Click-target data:
----------

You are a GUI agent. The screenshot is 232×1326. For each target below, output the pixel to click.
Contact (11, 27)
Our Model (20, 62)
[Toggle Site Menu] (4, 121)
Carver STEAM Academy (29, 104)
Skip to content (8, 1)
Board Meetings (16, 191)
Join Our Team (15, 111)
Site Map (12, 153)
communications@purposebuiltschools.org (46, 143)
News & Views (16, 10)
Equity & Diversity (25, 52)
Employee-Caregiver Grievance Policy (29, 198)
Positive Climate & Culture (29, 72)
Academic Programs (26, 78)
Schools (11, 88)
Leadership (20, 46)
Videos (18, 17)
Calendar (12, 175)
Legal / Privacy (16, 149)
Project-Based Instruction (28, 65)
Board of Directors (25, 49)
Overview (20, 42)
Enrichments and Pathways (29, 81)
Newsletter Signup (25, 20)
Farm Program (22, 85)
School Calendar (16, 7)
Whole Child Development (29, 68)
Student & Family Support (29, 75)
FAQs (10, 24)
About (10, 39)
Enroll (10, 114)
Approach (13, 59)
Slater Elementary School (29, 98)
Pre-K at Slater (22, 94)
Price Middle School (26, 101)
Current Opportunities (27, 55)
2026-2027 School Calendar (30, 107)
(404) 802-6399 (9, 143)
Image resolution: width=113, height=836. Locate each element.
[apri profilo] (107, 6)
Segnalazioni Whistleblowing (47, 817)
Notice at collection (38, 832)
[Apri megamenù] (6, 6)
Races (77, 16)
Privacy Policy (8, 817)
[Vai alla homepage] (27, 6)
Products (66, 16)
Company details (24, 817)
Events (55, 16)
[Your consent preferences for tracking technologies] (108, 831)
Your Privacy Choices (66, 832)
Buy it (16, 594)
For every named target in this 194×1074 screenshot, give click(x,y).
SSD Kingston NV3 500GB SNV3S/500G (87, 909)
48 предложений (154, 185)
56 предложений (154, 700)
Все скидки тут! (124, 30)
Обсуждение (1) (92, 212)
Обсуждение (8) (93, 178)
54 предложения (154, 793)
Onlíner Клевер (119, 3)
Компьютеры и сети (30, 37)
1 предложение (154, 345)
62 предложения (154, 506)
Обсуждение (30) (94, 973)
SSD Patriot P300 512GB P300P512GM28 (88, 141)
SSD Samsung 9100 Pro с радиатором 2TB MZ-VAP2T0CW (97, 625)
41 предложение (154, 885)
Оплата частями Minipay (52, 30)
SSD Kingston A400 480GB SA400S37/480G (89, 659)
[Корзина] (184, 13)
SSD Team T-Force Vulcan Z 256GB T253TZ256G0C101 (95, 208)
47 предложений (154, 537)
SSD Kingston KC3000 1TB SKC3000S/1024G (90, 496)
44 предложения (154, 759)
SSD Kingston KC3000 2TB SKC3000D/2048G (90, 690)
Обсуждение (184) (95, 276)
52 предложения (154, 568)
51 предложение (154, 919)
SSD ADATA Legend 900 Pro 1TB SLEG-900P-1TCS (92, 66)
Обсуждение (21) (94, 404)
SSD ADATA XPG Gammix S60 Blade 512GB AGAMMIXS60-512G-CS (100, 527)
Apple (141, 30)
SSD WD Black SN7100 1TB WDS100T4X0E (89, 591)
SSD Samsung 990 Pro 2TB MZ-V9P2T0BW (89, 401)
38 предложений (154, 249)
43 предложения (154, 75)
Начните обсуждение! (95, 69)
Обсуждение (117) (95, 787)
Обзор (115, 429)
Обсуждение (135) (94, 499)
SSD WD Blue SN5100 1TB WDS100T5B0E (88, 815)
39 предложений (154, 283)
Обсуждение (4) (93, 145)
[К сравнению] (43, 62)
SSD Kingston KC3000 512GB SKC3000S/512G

----------

Task instructions: Please rename "Kingston" to "KINGSTON" in the data, starting with the line containing "Privacy Policy (8, 817)" and going on through the line containing "Обсуждение (21) (94, 404)", both lines included. Return only those lines, with everything else left unchanged.

Exercise output:
Privacy Policy (8, 817)
[Vai alla homepage] (27, 6)
Products (66, 16)
Company details (24, 817)
Events (55, 16)
[Your consent preferences for tracking technologies] (108, 831)
Your Privacy Choices (66, 832)
Buy it (16, 594)
For every named target in this 194×1074 screenshot, give click(x,y).
SSD KINGSTON NV3 500GB SNV3S/500G (87, 909)
48 предложений (154, 185)
56 предложений (154, 700)
Все скидки тут! (124, 30)
Обсуждение (1) (92, 212)
Обсуждение (8) (93, 178)
54 предложения (154, 793)
Onlíner Клевер (119, 3)
Компьютеры и сети (30, 37)
1 предложение (154, 345)
62 предложения (154, 506)
Обсуждение (30) (94, 973)
SSD Patriot P300 512GB P300P512GM28 (88, 141)
SSD Samsung 9100 Pro с радиатором 2TB MZ-VAP2T0CW (97, 625)
41 предложение (154, 885)
Оплата частями Minipay (52, 30)
SSD KINGSTON A400 480GB SA400S37/480G (89, 659)
[Корзина] (184, 13)
SSD Team T-Force Vulcan Z 256GB T253TZ256G0C101 (95, 208)
47 предложений (154, 537)
SSD KINGSTON KC3000 1TB SKC3000S/1024G (90, 496)
44 предложения (154, 759)
SSD KINGSTON KC3000 2TB SKC3000D/2048G (90, 690)
Обсуждение (184) (95, 276)
52 предложения (154, 568)
51 предложение (154, 919)
SSD ADATA Legend 900 Pro 1TB SLEG-900P-1TCS (92, 66)
Обсуждение (21) (94, 404)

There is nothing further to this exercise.